Modularized Cross-embodiment Transformer (MXT)
- The paper introduces MXT as an embodiment-aware transformer that explicitly encodes robot morphology via kinematic tokenization, topology-aware attention, and FiLM-based joint conditioning.
- MXT improves cross-robot policy learning by delivering 2–3× higher success rates over vanilla VLA transformer approaches across single- and multi-embodiment scenarios.
- The architecture modularly retains standard vision and language encoders while adding specialized modules to enable scalable, morphology-driven policy transfer.

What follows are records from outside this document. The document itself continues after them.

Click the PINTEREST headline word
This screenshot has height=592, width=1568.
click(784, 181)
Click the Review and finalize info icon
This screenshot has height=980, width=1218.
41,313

The Modularized Cross-embodiment Transformer (MXT) is an embodiment-aware transformer-based policy architecture for cross-robot policy learning, designed to address the inherent limitations of traditional vision-language-action (VLA) transformer models in generalizing across heterogeneous robot embodiments. By explicitly integrating robot morphology within the action-policy module, MXT enables robust policy transfer across disparate robotic platforms, achieving significant empirical improvements over vanilla approaches in both single- and multi-embodiment settings (Suzuki et al., 26 Feb 2026).
1. High-Level Architectural Framework
MXT retains the core structure of a standard VLA policy, specifically the π₀.₅ model, which utilizes separate image and language-prompt encoders to produce sequential “context” tokens. An autoregressive, diffusion-based action expert further generates a sequence of future joint-space commands.
MXT departs from baseline approaches by explicitly introducing robot morphology at the action-policy level via three specialized modules:
- Kinematic Tokens (KT): Factorize and compress the joint-action space into per-joint, temporally chunked tokens.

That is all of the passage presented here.